### Task to complete
Your answer must be the full listing, repeated word for word.
□ □ □
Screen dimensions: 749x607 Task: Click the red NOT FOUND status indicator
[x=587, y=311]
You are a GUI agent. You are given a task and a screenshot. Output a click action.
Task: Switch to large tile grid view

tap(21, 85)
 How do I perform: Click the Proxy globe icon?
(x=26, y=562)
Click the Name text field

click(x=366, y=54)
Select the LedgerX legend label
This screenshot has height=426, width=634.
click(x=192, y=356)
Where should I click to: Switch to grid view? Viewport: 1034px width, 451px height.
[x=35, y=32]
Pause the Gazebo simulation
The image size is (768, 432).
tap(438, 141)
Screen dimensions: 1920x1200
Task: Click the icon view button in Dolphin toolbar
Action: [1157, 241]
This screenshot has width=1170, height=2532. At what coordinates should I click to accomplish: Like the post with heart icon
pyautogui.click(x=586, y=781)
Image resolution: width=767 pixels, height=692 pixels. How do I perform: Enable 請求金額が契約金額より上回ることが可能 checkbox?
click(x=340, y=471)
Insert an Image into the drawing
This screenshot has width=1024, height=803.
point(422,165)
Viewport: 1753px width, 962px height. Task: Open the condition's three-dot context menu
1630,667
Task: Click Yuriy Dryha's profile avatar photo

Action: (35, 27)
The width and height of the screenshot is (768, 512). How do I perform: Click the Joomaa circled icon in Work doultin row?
□ □ □
### Solution for this problem
Screen dimensions: 749x607 Task: Click the red NOT FOUND status indicator
[x=587, y=311]
You are a GUI agent. You are given a task and a screenshot. Output a click action.
Task: Switch to large tile grid view

tap(21, 85)
 How do I perform: Click the Proxy globe icon?
(x=26, y=562)
Click the Name text field

click(x=366, y=54)
Select the LedgerX legend label
This screenshot has height=426, width=634.
click(x=192, y=356)
Where should I click to: Switch to grid view? Viewport: 1034px width, 451px height.
[x=35, y=32]
Pause the Gazebo simulation
The image size is (768, 432).
tap(438, 141)
Screen dimensions: 1920x1200
Task: Click the icon view button in Dolphin toolbar
Action: [1157, 241]
This screenshot has width=1170, height=2532. At what coordinates should I click to accomplish: Like the post with heart icon
pyautogui.click(x=586, y=781)
Image resolution: width=767 pixels, height=692 pixels. How do I perform: Enable 請求金額が契約金額より上回ることが可能 checkbox?
click(x=340, y=471)
Insert an Image into the drawing
This screenshot has width=1024, height=803.
point(422,165)
Viewport: 1753px width, 962px height. Task: Open the condition's three-dot context menu
1630,667
Task: Click Yuriy Dryha's profile avatar photo

Action: (35, 27)
The width and height of the screenshot is (768, 512). How do I perform: Click the Joomaa circled icon in Work doultin row?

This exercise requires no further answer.